Woodford Arts Group member Darren Evans tells the story behind his painting of Limehouse Reach, which was pre-selected for this year’s Royal Institute of Painters in Water Colours annual exhibition
Throughout the year, most of my time spent painting is focused on creating artworks that have been commissioned through my website or other platforms. But over Christmas and the new year, I had a little more time to focus on more speculative artwork. Like most artists, I have a number of ideas for paintings that I never seem to have time to start, so this new year seemed like a great time to pick up my paintbrush.
Starting a new painting always causes me a crisis of confidence, and I will routinely procrastinate, finding anything to do to delay putting the first mark on paper, even if I have done preliminary sketches and know exactly what I want to create! This year, I decided to tackle a subject I consistently come back to: the River Thames.
The Thames has always held a fascination for me. It is inextricably linked with London’s very existence and its history. Nowhere is that link between the river and the past felt more strongly than down on the shoreline and, in particular, where the river flows east of Tower Bridge and around the Isle of Dogs.
This painting is called Limehouse Reach, which is the nautical name for this section of the Thames. I wanted to capture that feeling of history, of Dickensian London and otherworldliness that you experience when you walk onto the shore having stepped down the narrow stairs of Wapping and Limehouse. In this painting, I have incorporated some of the buildings that hang over the Thames and evoke feelings of adventure, travel, the early days of international commerce, piracy and, in the distance, the juxtaposition of the modern world shown by the towers of Canary Wharf. I have painted this in multiple layers of watercolour washes, which give the historic building a ghostly, dreamlike quality and are representative of this world heavily influenced by water.
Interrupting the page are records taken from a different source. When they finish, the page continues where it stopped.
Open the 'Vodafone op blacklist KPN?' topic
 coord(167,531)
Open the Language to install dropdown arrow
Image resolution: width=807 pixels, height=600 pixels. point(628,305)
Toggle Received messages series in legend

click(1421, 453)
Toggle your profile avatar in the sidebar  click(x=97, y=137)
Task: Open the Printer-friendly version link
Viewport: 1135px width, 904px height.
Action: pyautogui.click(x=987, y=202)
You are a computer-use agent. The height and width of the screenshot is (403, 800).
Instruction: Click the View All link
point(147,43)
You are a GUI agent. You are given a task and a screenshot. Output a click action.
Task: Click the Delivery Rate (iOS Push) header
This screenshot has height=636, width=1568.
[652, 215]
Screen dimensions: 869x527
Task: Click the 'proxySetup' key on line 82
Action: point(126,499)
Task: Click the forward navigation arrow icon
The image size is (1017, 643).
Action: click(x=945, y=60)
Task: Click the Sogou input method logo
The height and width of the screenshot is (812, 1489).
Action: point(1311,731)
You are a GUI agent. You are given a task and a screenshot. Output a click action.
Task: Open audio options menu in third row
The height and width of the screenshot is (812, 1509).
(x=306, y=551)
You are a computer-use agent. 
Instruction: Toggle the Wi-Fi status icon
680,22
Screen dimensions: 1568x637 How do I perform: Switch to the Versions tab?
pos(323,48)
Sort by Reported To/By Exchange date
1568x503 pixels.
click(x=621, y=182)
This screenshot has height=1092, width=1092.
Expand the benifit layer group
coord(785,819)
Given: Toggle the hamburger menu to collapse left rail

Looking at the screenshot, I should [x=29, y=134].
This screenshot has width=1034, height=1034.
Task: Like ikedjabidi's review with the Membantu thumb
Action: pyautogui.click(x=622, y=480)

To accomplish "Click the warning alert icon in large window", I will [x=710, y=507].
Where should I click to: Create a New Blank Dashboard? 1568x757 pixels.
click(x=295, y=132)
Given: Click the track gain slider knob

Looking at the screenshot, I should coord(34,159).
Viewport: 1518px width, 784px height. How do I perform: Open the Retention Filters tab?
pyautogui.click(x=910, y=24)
I was very happy with this painting and decided to submit it to the Royal Institute of Painters in Water Colours 210th annual exhibition. The institute was founded 190 years ago to encourage and educate painters in the fine art of watercolour, seeking the best artists to become members by giving them the opportunity to exhibit their work, a principle that still holds to this day. I am very pleased to say that Limehouse Reach has been shortlisted after the first round of the admission process and I will find out in early March if this will be part of the exhibition that will take place in mid-April at the Mall Galleries in central London.